Eh, I had my wordy second reply written, only to lose it with expiring session
, I have been punished now...
Rachael wrote:Romero did that, afair. He uses Mac and just ran GZDB using Parallels. But I think that was before it became UDB.
Good to know, thanks, forgot that tidbit.
Rachael wrote:Much as I am really not too fond of 3t0's condescending references to intellect,...
Please excuse me Rachael, nova++ and other readers, for my probably rude reply!
It was not my intention to offend you in any way, it was just reflexive reaction. I don't have very good soft skills, and given the direction world is taking these days (up to 11 in tragicomically ridiculous, so please buckle up), I am getting a bit tired of it. Not to give up, god forbid, it's just that condescending sarcasm is my normal reaction to anything these days. So sorry if I hurt you in some way, it was really not intended.
You are of course right Rachael, I don't know you guys, I have no clue about your skillset, so please don't let it bother you.

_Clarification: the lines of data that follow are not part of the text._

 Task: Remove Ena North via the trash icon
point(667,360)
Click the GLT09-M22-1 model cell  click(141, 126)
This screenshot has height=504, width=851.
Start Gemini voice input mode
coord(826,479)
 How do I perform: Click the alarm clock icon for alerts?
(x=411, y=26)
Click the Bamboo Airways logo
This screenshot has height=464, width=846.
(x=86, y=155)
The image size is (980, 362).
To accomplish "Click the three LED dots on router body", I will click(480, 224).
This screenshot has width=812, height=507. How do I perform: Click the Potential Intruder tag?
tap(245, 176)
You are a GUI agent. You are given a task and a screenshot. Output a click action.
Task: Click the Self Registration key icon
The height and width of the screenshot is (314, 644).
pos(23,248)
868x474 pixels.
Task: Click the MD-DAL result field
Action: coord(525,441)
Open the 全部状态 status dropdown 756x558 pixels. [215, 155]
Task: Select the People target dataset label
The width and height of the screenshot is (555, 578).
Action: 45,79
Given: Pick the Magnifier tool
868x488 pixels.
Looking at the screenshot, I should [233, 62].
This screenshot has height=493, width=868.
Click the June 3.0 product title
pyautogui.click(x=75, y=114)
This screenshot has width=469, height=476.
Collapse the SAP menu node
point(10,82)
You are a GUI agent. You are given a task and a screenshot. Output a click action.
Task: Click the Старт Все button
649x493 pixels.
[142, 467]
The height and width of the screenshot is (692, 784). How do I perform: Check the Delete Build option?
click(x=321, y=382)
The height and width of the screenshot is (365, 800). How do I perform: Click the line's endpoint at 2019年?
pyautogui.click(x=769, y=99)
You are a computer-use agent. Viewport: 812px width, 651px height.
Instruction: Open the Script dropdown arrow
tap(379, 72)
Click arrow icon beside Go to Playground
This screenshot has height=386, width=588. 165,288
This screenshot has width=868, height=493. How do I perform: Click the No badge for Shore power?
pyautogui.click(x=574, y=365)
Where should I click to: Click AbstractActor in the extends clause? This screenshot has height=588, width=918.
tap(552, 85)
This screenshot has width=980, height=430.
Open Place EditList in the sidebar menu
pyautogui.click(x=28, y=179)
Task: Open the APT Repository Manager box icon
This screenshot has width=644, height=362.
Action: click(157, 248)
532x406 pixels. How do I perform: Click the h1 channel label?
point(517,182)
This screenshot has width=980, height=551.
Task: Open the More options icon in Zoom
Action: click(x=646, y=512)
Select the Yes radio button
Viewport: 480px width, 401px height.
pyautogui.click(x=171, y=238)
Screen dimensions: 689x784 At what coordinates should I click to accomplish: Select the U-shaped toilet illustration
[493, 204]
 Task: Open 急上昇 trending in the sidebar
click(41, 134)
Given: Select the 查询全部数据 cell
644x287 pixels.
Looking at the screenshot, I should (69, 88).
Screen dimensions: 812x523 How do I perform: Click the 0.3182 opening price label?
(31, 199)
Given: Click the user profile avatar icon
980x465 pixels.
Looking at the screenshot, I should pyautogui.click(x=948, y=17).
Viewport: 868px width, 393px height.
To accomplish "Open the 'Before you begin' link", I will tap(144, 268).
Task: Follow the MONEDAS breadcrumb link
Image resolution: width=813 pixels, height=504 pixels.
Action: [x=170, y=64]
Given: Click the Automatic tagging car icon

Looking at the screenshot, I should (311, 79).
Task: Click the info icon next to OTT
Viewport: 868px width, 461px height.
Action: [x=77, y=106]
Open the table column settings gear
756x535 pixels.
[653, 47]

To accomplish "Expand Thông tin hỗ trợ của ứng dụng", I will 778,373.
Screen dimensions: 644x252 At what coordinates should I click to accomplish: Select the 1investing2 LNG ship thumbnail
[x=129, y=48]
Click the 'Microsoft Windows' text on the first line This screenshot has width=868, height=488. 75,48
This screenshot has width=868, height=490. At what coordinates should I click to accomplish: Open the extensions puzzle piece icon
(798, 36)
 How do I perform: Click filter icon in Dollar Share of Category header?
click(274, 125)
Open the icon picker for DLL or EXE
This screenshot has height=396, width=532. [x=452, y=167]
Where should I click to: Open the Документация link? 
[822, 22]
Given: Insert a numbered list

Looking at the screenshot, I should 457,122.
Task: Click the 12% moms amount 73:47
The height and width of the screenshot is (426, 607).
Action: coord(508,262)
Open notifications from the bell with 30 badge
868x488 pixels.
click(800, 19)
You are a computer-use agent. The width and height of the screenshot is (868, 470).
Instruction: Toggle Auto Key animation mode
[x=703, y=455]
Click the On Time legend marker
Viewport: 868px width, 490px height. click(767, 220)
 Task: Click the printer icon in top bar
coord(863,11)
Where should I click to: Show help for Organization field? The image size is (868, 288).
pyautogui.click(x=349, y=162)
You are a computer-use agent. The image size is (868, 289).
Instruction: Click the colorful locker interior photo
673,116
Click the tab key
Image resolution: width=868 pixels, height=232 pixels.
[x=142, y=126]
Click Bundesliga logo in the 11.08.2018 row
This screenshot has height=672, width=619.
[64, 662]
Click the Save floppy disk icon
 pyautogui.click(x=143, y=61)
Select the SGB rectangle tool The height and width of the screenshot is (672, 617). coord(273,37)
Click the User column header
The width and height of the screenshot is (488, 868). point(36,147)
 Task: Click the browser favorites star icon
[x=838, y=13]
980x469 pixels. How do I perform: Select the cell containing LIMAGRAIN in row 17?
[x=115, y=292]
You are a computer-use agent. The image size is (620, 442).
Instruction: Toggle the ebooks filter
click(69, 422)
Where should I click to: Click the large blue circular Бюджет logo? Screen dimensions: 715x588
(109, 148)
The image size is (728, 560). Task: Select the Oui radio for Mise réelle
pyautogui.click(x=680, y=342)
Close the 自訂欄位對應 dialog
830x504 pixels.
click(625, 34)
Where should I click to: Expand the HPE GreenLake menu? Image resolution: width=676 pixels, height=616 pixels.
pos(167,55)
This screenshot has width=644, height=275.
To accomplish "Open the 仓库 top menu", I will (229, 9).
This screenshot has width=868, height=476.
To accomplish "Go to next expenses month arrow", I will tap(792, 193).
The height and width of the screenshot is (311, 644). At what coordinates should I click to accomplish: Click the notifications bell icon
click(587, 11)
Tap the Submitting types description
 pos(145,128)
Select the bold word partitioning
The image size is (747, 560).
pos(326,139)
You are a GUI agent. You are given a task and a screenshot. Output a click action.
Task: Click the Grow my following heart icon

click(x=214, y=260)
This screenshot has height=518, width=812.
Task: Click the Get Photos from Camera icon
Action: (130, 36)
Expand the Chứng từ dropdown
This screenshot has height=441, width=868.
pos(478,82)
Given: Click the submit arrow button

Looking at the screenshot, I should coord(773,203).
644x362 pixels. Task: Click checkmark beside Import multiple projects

It's just that I am working for smallish cloud operator, i.e. we run containers for clients (the other side), and also lead few admins of my own, and human resource material is getting more and more lacking each year. Ridiculously lacking, I would add. Then I am called-in to analyze client's container problems, and seeing the image, investigating the issue, I ponder if billions years of universal evolution were really intended to produce entropy soup I am watching with my very eyes.
So not really an apology, but please take it as an explanation, at least.
Rachael wrote:...he does have a good point about chroots: You can build any debian-based chroot very easily on pretty much any distro using the "debootstrap" utility (you'll have to download and/or build that on your own if you're currently using a non-Debian based distro)...
That. If you combine it with zfs, or btrfs (not really a fan, but it should be more or less equivalent), you get the data isolated at filesystem level too (without need to spelunk with loop devices and whatnot) and you get filesystem snapshots for free, so you can always return to @this-udb-verison-wroks-best-for-me snapshot.
On btrfs, I strongly suggest you to investigate
snapper, as it can meta-annotate otherwise prety barebones btrfs snapshots, and it can also restore them into target location (btrfs doesn't know to do rollbacks natively).
debootstrap is a way, if you can stomach last centry theories of package management (not really a fan), as apparently UDB was ported on debian-like os, but as Void guy, I think you are more interested in rolling (more future proof).
Although all major (but stale) package management tools: apt, yum/dnf - can manage chroots, its quite a far cry when compared to something with more modern design like pacman, xbps or pkg.
Given Void is by default built in containers itself, they have some pretty good tools for thin mutable containers, and
xbps is also very container friendly:
Code: Select all
: cat /jails/udbjail/xbps-install
#!/usr/bin/execlineb -s0
env XBPS_ARCH=x86_64
xbps-install
-R https://alpha.de.repo.voidlinux.org/current
-r /jails/udbjail/chroot
${@}
I have similar wrappers for other major
xbps tools, I bet you get the gist. For chroot + unsharing from main host namespaces, check out
xbps-uchroot(1) or
xbps-uunshare(1) which is very very minimal (compared to docker). If you don't mind namespace isolation
chroot(1) will be sufficient.
Keep in mind in such setup
xbps does not even reside within chroot(! - it's your "host's" xbps doing all the work). Whether to isolate other namespaces is your call, security wise.
Rachael wrote:Anyway, all the external utilities that UDB uses have Linux replacements. You should not even need to install wine at all. You will have to do some mount --rbind's to get the chroot running correctly, I at minimum bind /sys, /proc, and /dev when mounting my dual-booted Linux install as a chroot inside WSL2.
Both
acc and gl compatible node-builder have external repos on gzdoom's github (I think) so there is everything you should need.
Regarding mounts you don't need to mount/have
/sys, as you are not running udev in container, and UDB has no business to query hardware.
/proc is needed to due to Mono's .net CLR runtime self refrerential magics and binary loading, whether to isolate the PID namespace is your call.
/dev needs to be rudimentary only, but you need to pass in gfx related stuff (depends on device, nvidia/amd/intel, you have) for OpenGL to work reliably.